Though Kalish did not expand on that point, the implication was that HIV might be acquiring the ability to infect a broader, or different, range of human cell types.
HIV populations in Central Africa also are changing rapidly, according to Dr. Martine Peeters, of the Laboratoire Retrovirus in Montpellier, France, and others.
Until recently, Peeters said, nearly all HIV-1 in that region was of subtype A. But new viruses have emerged over the past two years that are mixes of subtypes A and G, with some areas - such as Nigeria - showing nearly a third of all HIV-1 types as the A/G combination. Francis McCutcheon of the Henry Jackson Foundation in Rockville, Md., has discovered that most HIV-1 types now infecting patients in Cameroon are such A/G mixes. And in India, Rwanda and Ethiopia another melange virus is emerging, combining subtypes A and C.
"So there is a great underbrush of viral recombinant strains to be worried about," McCutcheon concluded, adding that "recombination is generating a vast, untapped reservoir of complexity of HIV-1."
At the University of Amsterdam, Dr. Jaap Goudsmit and his colleagues have discovered evidence of what he thinks is HIV-1 evolution against combination drug therapy - a process called "drug escape."
In studies of HIV-1 patients, Goudsmit sees that shortly after a patient begins drug therapy, the viruses in the body mutate a single genetic bit of information, forming what scientists refer to as a 215Y mutation. When that mutated virus is passed sexually or through needle use to a partner, it in turn evolves into a new mutant, or 215D.
When that second patient goes on drug treatment the virus evolves again, forming a previously nonexistent form of HIV: a 215S mutant. "And that's multidrug resistant HIV," Goudsmit said.
"So the whole bottom line in the therapy era is you get one-step mutants evolving," which he says means that use of drugs to treat HIV is pushing viral evolution in a unique direction in wealthy countries, where such treatments are affordable.
But in the rest of the world, said Los Alamos National Laboratory scientist Bette Korber, the genetic evolution, particularly in these new A/G and A/C subtypes, is demonstrating "really distinct patterns in functional genes. It's so dramatic, it must be significant." But nobody seems sure of what.
Simon Wain-Hobson of the Institut Pasteur in Paris warned his colleagues that it's too soon to speculate. "The database is too messy to discern any patterns," he insists. "It's simply too complex."

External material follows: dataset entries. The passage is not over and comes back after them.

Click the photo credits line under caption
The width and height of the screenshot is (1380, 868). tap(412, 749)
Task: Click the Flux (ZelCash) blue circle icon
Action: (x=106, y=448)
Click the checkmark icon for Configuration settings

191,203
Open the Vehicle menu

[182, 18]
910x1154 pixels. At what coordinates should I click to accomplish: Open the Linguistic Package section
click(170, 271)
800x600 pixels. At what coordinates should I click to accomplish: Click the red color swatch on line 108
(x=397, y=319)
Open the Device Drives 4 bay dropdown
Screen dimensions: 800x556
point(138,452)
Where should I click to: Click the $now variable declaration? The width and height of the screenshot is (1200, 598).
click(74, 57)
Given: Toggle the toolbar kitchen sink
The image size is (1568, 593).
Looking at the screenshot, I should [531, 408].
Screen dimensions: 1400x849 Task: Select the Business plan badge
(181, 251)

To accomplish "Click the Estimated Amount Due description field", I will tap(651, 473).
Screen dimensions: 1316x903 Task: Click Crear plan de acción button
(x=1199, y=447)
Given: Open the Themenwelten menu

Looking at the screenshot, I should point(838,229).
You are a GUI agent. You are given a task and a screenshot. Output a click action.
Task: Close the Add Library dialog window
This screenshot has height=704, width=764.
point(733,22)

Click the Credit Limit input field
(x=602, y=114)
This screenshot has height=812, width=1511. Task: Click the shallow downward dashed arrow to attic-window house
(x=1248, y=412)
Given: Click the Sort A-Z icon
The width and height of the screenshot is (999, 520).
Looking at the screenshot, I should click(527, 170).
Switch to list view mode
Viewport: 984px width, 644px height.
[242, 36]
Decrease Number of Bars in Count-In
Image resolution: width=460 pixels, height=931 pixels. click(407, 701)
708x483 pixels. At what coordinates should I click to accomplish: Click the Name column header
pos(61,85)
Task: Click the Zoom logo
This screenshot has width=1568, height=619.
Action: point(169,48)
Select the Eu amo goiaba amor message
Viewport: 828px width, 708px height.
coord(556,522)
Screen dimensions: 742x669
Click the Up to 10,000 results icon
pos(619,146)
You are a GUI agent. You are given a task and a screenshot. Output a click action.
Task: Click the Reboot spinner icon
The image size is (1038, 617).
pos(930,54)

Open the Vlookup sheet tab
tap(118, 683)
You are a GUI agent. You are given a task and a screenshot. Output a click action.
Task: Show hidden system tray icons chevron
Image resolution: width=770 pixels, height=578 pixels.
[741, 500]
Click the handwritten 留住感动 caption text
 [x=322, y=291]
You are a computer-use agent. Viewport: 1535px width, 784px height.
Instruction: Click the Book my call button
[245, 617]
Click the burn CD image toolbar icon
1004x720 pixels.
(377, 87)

Though no one has evidence specific to the point, Wain-Hobson said, it remains distinctly possible that HIV-1 will evolve into a less dangerous virus, given enough time and millions more human infections. Or it might not.
All of which leaves vaccine production in a serious quandary.
Many African countries are pressuring the United Nations AIDS Program to immediately begin testing of AIDS vaccines that are directed to a single subtype of HIV. But Dr. Saladin Osmanov of UNAIDS in Geneva says that's "short-sighted."
"There may be other variants, coming in and filling in this niche of protection," he said. "If for some reason one subtype slows down, another automatically takes over. I would target for a broadly reactive, broadly protective vaccine."